Worlds Beyond
Sunday, November 16, 2025 at 4:00PM
First Congregational Church of Berkeley 2345 Channing Way, Berkeley, CA 94704Join us for our Open Rehearsal!
Saturday, November 15, 2025, 2:00 - 4:30 PM
First Congregational Church of Berkeley
Didn’t get tickets in time to see Berkeley Symphony’s November performance? No problem! There’s no ticket price and no RSVP necessary to join us for our Open Rehearsal the day before the concert. Just stop by First Congregational Church of Berkeley during our rehearsal time to hear as much or as little as you have time for. Pay-What-You-Can donations are welcome.
This event is a working rehearsal.
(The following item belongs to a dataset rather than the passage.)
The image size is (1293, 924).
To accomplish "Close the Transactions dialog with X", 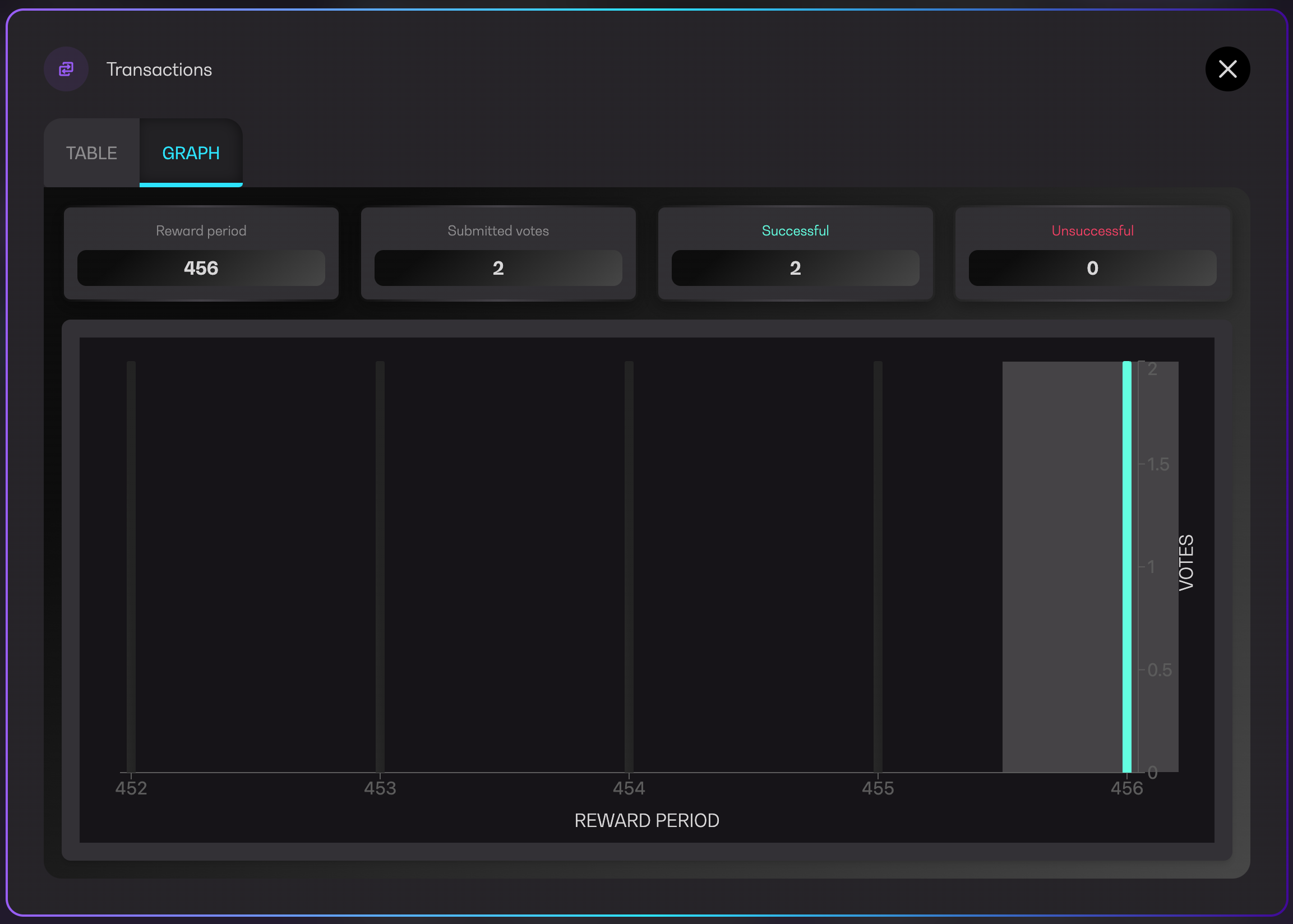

Please enter and exit quietly, and expect that the program might change, stop, and start as the orchestra prepares for the concert.
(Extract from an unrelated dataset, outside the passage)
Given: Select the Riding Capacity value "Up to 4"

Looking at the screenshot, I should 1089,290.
Worlds Beyond Program Information:
Acclaimed conductor and Berkeley Symphony’s own Ming Luke conducts the 25/26 season’s third performance, Worlds Beyond. This program explores the artist’s voice at moments of transition and liminality. Alma Monarca, a new work from Juan Pablo Contreras co-commissioned by Berkeley Symphony, is inspired by Contreras’s memories of celebrating Día de los Muertos in his grandfather’s hometown of Pátzcuaro, Mexico. Next, soprano Laquita Mitchell leads audiences through Richard Strauss’s haunting Four Last Songs, written as the composer contemplated the end of his life. Missy Mazzoli’s Sinfonia (for Orbiting Spheres) lifts the audience into the cosmos, inviting us to view our lives from a new perspective. We close with Dmitri Shostakovich’s Ninth Symphony, a work that signifies the composer’s challenges navigating the political thresholds of his era.
Juan Pablo Contreras
Alma Monarca
Richard Strauss
Four Last Songs
Laquita Mitchell
Missy Mazzoli
Sinfonia (for Orbiting Spheres)
Dmitri Shostakovich
Symphony No. 9
About the Artists
Ming Luke
With the “energy, creativity and charisma not seen since Leonard Bernstein, " Ming Luke is a versatile conductor that has excited audiences around the world. Highlights include conducting the Bolshoi Orchestra in Moscow, performances of Romeo and Juliet and Cinderella at the Kennedy Center, his English debut at Sadler’s Wells with Birmingham Royal, conducting Dvorak’s Requiem in Dvorak Hall in Prague, various performances with the San Francisco Symphony, and over two hundred and fifty performances at the San Francisco War Memorial with San Francisco Ballet.